_TASK INSTRUCTIONS_
In the copy, keep the lines from the first line of the material below through the line containing "The height and" exactly as they are, and include no pictures.

_RECORDS SHOWN_
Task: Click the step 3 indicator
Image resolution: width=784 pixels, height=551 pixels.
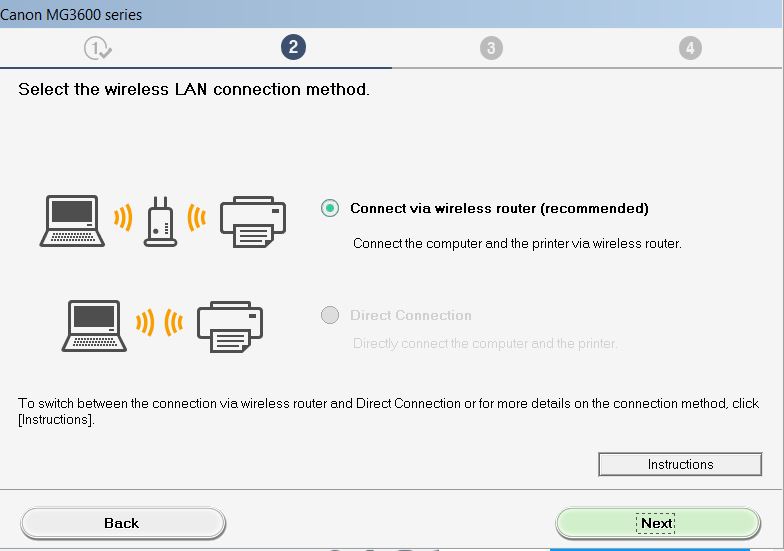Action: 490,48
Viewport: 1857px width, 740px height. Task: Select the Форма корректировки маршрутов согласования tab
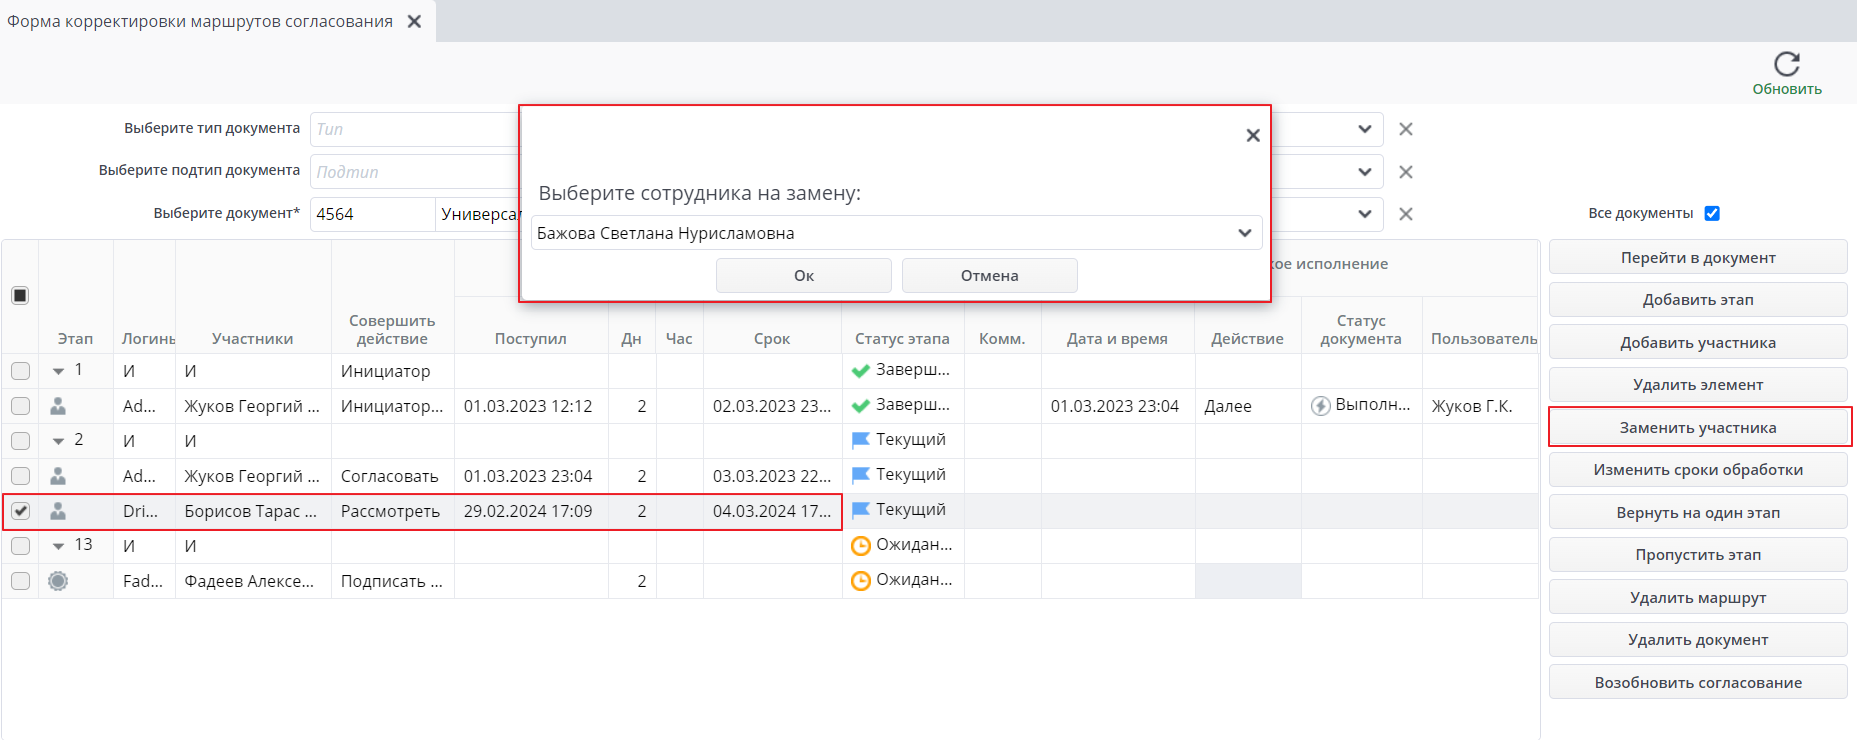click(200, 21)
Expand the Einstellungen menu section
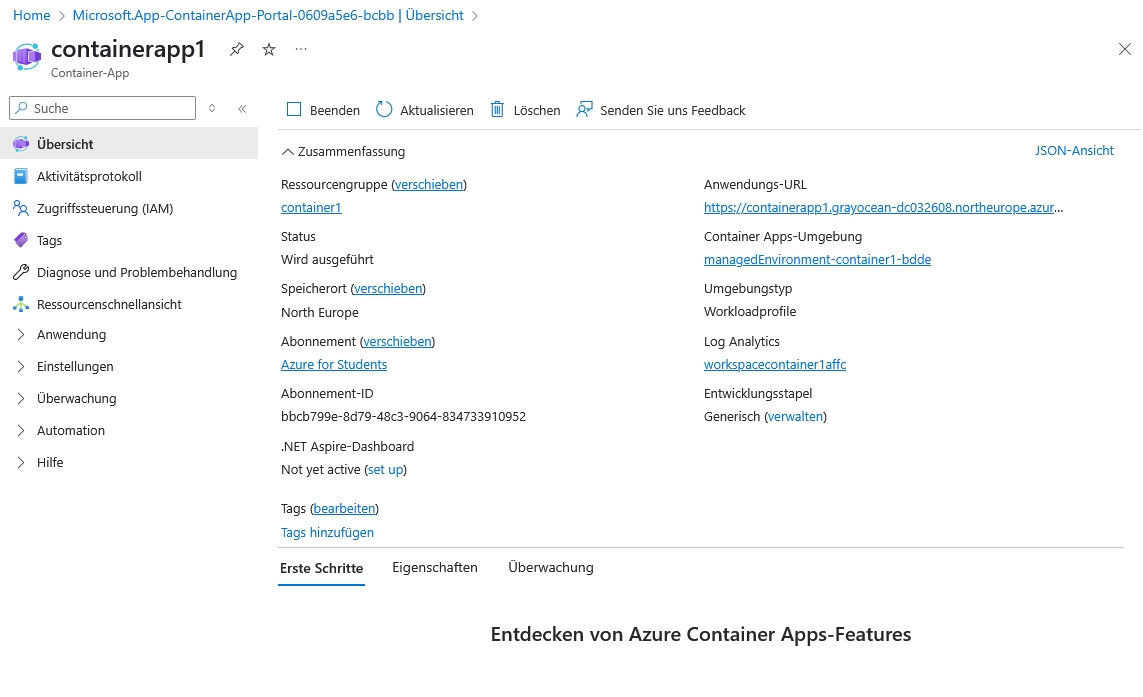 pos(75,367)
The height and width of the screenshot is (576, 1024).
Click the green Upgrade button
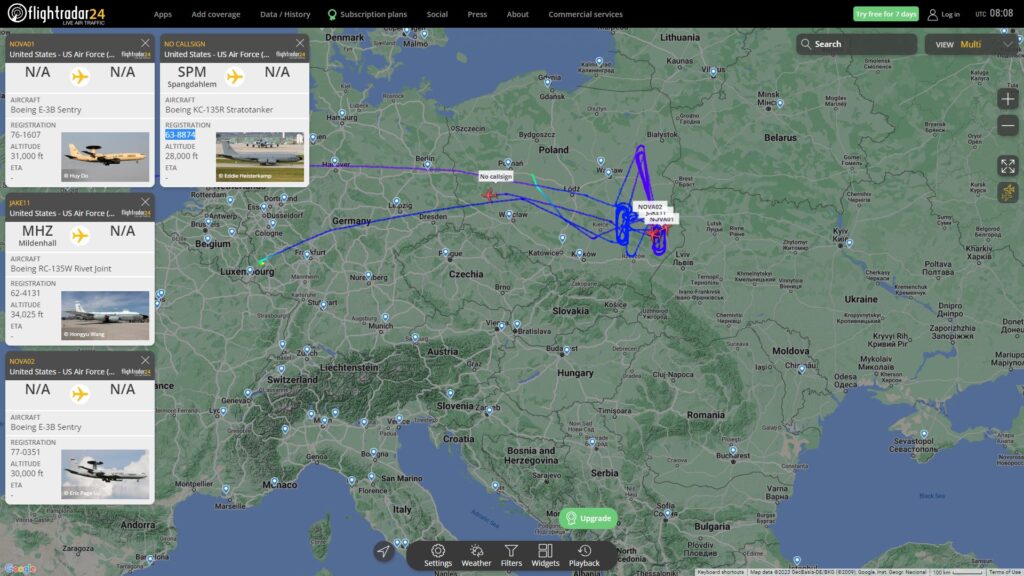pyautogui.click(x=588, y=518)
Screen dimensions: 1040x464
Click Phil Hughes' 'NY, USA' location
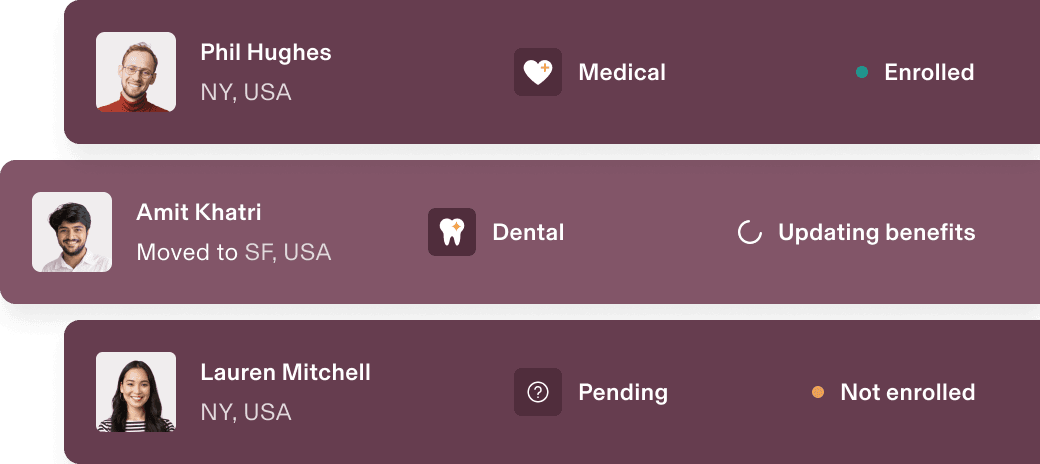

_WRITTEN RESPONSE_
Task: Click the step 3 indicator
Image resolution: width=784 pixels, height=551 pixels.
Action: 490,48
Viewport: 1857px width, 740px height. Task: Select the Форма корректировки маршрутов согласования tab
click(200, 21)
Expand the Einstellungen menu section
 pos(75,367)
The height and width of the screenshot is (576, 1024).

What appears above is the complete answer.